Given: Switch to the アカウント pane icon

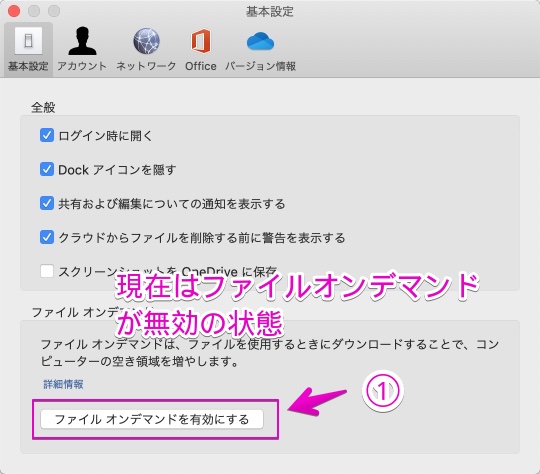Looking at the screenshot, I should point(82,41).
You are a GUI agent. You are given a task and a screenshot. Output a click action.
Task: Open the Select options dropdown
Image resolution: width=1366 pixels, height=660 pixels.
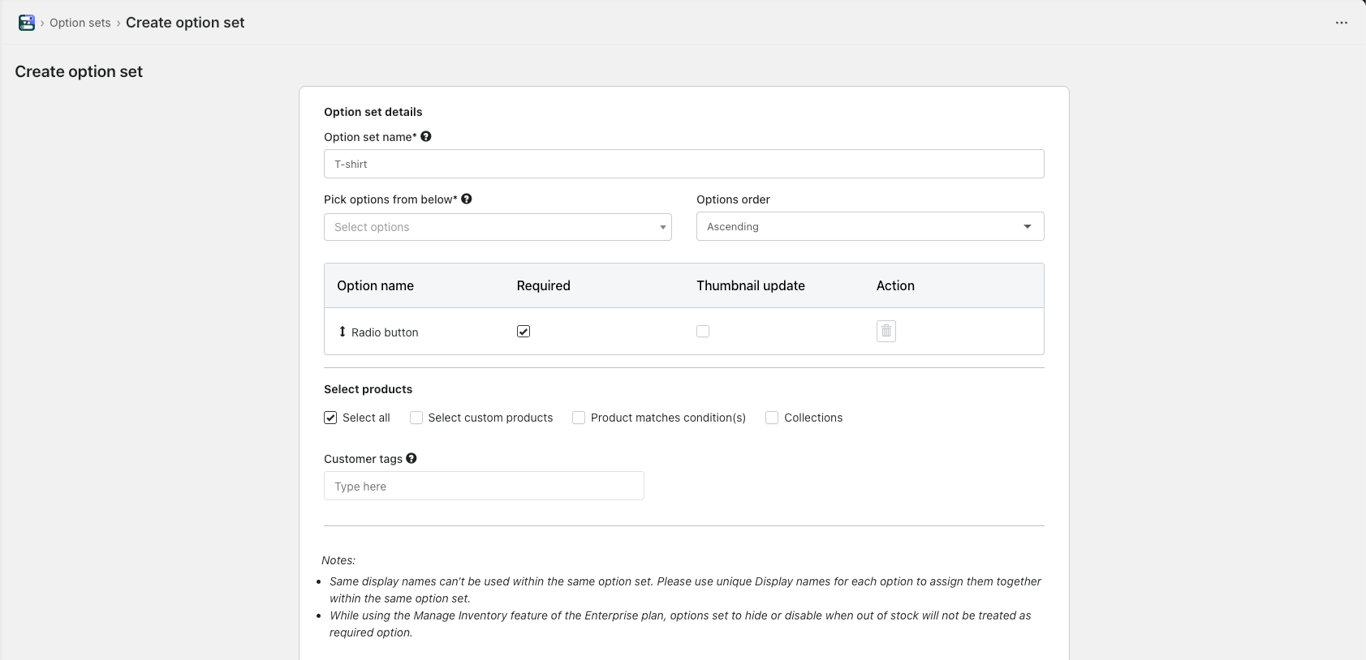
+--
- [Problem]: Repeat the material above precisely as it appears, omitting the images it contains.

- [Your solution]:
Given: Switch to the アカウント pane icon

Looking at the screenshot, I should point(82,41).
You are a GUI agent. You are given a task and a screenshot. Output a click action.
Task: Open the Select options dropdown
Image resolution: width=1366 pixels, height=660 pixels.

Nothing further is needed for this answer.